Citing Wikipedia page on HMAC:

The cryptographic strength of the HMAC depends upon the cryptographic strength of the underlying hash function, the size of its hash output, and on the size and quality of the key.

This means that completely random key, where every bit is randomly generated, is far better than set of characters.

The optimum size of the key is equal to block size. If the key is too short then it is padded usually with zeroes (which are not random). If the key is too long then its hash function is used. The length of hash output is anyway block size.

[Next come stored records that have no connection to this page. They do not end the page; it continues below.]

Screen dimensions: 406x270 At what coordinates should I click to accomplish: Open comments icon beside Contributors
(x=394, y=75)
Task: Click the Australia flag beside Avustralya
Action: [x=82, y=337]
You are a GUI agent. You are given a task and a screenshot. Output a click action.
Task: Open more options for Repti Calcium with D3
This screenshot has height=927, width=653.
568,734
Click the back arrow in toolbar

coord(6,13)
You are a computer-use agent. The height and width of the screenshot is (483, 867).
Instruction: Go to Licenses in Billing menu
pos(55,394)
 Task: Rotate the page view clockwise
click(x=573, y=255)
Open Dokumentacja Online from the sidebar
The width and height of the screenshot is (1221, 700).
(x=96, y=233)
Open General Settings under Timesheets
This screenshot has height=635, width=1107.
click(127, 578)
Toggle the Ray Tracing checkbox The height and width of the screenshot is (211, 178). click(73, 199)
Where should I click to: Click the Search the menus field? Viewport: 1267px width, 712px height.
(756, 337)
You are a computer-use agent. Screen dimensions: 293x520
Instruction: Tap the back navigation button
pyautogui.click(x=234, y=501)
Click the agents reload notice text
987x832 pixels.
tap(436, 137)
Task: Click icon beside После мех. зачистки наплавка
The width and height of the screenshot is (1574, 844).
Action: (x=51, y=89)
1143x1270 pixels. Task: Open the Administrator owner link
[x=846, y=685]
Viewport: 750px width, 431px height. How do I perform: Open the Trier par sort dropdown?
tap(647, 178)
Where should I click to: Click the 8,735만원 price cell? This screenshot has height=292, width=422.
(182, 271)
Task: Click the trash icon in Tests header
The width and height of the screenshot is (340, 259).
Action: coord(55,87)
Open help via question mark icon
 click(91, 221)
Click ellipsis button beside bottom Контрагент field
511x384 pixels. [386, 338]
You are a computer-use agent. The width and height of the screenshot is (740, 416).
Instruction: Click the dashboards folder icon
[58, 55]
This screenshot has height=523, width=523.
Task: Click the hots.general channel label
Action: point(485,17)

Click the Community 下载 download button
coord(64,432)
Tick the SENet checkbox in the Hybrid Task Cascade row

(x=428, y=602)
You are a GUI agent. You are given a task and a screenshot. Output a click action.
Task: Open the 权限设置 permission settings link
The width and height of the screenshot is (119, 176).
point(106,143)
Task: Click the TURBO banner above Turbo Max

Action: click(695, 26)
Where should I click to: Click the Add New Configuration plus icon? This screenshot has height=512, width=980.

Use of visible characters as a key makes the key easier to guess as there are far less combinations of visible characters than if we allow for every possible combination of bits. For example:

There are 95 visible characters in ASCII (out of 256 combinations). If the block size is 16 bytes (HMAC_MD5) then there are 95^16 ~= 4.4*10^31 combinations. But for 16 bytes there are 3.4*10^38 possibilities. Attacker knowing that the key consists only of visible ASCII characters knows that he requires around 10 000 000 times less time than if he had to consider every possible combination of bits.

Summarizing I recommend use of cryptographic pseudo-random number generator to generate secret keys instead of coming up with your own keys.


Edit:

As martinstoeckli suggested if you have to you can use key-derivation-function to generate byte key of specified length from text password. This is much safer than converting plain text to bytes and using these bytes as a key directly. Nevertheless, there is nothing more secure than key consisting of random bytes.